CLIMATE campaigners backing calls to extend pedestrianisation in the centre of Stratford have been warned it could bring “unintended consequences”.
The idea was recently proposed by Liberal-Democrat district councillor Dominic Skinner and is being backed by campaign group Stratford Climate Action (SCA).
SCA chairman Stephen Norrie said: “If Covid-19 means the options are extending pedestrianisation or remaining closed, that’s surely a no-brainer – but we should also look at this as an opportunity to permanently reduce CO2 emissions from traffic, which accounts for 56 per cent of emissions within Stratford district.
“The climate emergency is more dangerous than Covid-19, and we’ll be forced to confront it eventually, one way or another. It will be cheaper and more efficient to confront both emergencies together.
“The need to reduce traffic is urgent, not just to create space for social distancing in the fight against Covid-19, but also in response to the greater threat of climate breakdown.
“It is imperative that we hold the two issues together in our thinking. There can be no point in wasting a decade struggling to restore an old ‘normality’, when the breakdown of our planet’s natural systems means we need to transition to a new, sustainable way of life within the same ten years.”
“We call on the district council to make the pedestrianisation of the town centre a top priority.”
But Stratford District Council leader Tony Jefferson warned pedestrianisation would need careful thought.
He told the Observer: “Pedestrianisation is something to be handled very carefully, as a knee jerk reaction may lead to unintended consequences.
“There are, I believe, many illustrations where pedestrianisation has done significant damage to town centres and businesses. Any proposals to pedestrianise the town centre would need comprehensive modelling and careful consideration.
“Part of the issue with pedestrianisation is that once done, it is very rare that you can go back, even if it is a failure.
“Of course, people who are not responsible for implementing things do not have to worry about that. One of the great areas of uncertainty at this point in time is exactly how people are going to respond to the ending of lockdown. It is what makes developing initiatives that will be effective quite challenging.”
* Stratford District Council has made a first step in tackling climate emergency locally by giving guidance to developers within the authority’s existing core strategy
Council chiefs have adopted a new part to its Development Requirements Supplementary Planning Document (SPD) focusing on climate change adaptation and mitigation.
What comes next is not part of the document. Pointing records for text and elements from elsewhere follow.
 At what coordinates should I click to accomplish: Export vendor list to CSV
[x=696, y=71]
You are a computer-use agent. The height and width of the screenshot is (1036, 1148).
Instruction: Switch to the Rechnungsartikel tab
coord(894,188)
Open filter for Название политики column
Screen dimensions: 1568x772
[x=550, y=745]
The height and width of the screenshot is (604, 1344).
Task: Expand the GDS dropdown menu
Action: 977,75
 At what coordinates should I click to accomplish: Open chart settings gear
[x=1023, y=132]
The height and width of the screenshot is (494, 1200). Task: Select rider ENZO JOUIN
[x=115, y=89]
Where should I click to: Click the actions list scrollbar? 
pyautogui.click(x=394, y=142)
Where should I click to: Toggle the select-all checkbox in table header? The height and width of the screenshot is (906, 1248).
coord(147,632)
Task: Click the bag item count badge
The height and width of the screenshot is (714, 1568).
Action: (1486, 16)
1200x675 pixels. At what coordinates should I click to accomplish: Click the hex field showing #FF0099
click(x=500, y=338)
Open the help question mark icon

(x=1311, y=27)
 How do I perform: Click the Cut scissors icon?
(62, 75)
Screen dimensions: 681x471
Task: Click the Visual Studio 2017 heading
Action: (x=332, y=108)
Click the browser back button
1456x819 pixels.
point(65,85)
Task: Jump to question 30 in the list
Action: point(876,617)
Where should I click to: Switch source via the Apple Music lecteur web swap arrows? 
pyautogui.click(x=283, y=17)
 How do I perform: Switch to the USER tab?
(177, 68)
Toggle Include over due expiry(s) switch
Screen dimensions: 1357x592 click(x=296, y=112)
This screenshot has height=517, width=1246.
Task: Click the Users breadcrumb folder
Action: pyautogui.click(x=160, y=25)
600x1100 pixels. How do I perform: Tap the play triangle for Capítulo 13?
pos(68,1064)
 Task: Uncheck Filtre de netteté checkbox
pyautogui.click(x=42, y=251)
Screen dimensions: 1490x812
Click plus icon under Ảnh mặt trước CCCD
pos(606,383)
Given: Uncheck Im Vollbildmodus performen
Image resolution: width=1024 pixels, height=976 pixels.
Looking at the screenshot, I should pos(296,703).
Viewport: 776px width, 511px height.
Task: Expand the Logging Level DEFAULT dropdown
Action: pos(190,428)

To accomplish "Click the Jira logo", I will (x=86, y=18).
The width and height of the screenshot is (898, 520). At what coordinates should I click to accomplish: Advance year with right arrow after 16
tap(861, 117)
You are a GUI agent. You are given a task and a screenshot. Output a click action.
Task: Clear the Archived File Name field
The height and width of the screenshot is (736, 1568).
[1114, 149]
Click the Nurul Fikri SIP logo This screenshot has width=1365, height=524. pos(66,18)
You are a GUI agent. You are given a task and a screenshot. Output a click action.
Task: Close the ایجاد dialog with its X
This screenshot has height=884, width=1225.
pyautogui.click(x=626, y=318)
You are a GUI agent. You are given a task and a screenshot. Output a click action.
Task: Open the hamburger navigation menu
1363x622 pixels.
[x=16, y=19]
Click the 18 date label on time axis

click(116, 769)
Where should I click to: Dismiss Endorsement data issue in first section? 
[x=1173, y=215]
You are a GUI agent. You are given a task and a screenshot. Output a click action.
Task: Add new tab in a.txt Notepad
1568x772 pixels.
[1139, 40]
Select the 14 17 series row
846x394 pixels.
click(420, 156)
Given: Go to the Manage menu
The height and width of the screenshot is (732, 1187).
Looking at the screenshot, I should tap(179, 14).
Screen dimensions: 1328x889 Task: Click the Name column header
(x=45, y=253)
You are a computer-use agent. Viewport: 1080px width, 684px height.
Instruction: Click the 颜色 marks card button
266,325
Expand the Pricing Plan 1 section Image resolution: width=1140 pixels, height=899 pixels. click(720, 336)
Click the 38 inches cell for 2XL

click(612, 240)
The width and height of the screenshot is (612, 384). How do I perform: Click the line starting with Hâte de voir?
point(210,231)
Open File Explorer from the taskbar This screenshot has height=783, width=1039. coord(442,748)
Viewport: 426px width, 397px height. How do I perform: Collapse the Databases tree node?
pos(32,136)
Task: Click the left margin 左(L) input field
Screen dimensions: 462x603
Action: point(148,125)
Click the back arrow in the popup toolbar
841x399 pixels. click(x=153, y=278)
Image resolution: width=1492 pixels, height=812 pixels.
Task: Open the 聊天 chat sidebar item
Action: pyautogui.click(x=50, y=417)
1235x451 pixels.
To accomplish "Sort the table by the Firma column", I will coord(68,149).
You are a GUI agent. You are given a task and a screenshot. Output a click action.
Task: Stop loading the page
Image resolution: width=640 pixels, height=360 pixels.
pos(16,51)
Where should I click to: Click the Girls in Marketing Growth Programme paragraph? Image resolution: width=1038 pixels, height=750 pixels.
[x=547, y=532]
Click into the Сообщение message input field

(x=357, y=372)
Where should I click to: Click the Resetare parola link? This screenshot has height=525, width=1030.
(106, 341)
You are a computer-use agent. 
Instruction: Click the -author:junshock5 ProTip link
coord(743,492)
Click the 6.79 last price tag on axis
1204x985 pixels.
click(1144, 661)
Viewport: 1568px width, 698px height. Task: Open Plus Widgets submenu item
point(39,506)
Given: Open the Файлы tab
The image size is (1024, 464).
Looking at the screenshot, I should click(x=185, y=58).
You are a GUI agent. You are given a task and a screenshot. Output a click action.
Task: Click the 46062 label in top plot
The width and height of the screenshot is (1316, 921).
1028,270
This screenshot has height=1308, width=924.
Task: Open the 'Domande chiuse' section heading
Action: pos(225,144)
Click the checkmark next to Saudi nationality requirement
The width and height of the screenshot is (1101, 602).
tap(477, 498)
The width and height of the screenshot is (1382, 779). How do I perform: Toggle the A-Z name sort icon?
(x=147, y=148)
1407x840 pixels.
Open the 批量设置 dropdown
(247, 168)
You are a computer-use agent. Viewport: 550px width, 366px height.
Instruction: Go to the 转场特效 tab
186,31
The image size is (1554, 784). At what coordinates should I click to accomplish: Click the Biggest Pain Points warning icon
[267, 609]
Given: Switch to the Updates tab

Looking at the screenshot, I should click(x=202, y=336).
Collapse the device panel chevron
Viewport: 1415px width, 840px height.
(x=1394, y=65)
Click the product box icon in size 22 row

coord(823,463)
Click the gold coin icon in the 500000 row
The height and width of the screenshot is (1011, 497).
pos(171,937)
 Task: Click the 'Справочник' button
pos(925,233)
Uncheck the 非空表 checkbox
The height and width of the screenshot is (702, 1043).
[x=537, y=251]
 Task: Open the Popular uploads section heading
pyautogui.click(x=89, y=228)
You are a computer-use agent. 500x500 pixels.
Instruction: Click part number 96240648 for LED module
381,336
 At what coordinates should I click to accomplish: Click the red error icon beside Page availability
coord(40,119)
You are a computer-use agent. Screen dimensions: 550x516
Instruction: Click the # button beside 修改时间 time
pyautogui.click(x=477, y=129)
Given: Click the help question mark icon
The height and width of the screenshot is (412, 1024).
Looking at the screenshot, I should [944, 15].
It will be used by the council to help reach decisions on whether to approve or refuse planning applications.
SDC deputy leader Coun Daren Pemberton said: “While Covid-19 has been our main focus since March, climate change has not gone away and neither has our desire to address the emergency at a local level. The planning system plays a pivotal role in our transition to nett zero emissions and adapting our built environment to the effects of climate change.
“We recognise that a step change will only be achieved through our forthcoming core strategy review which will have the climate at its heart.”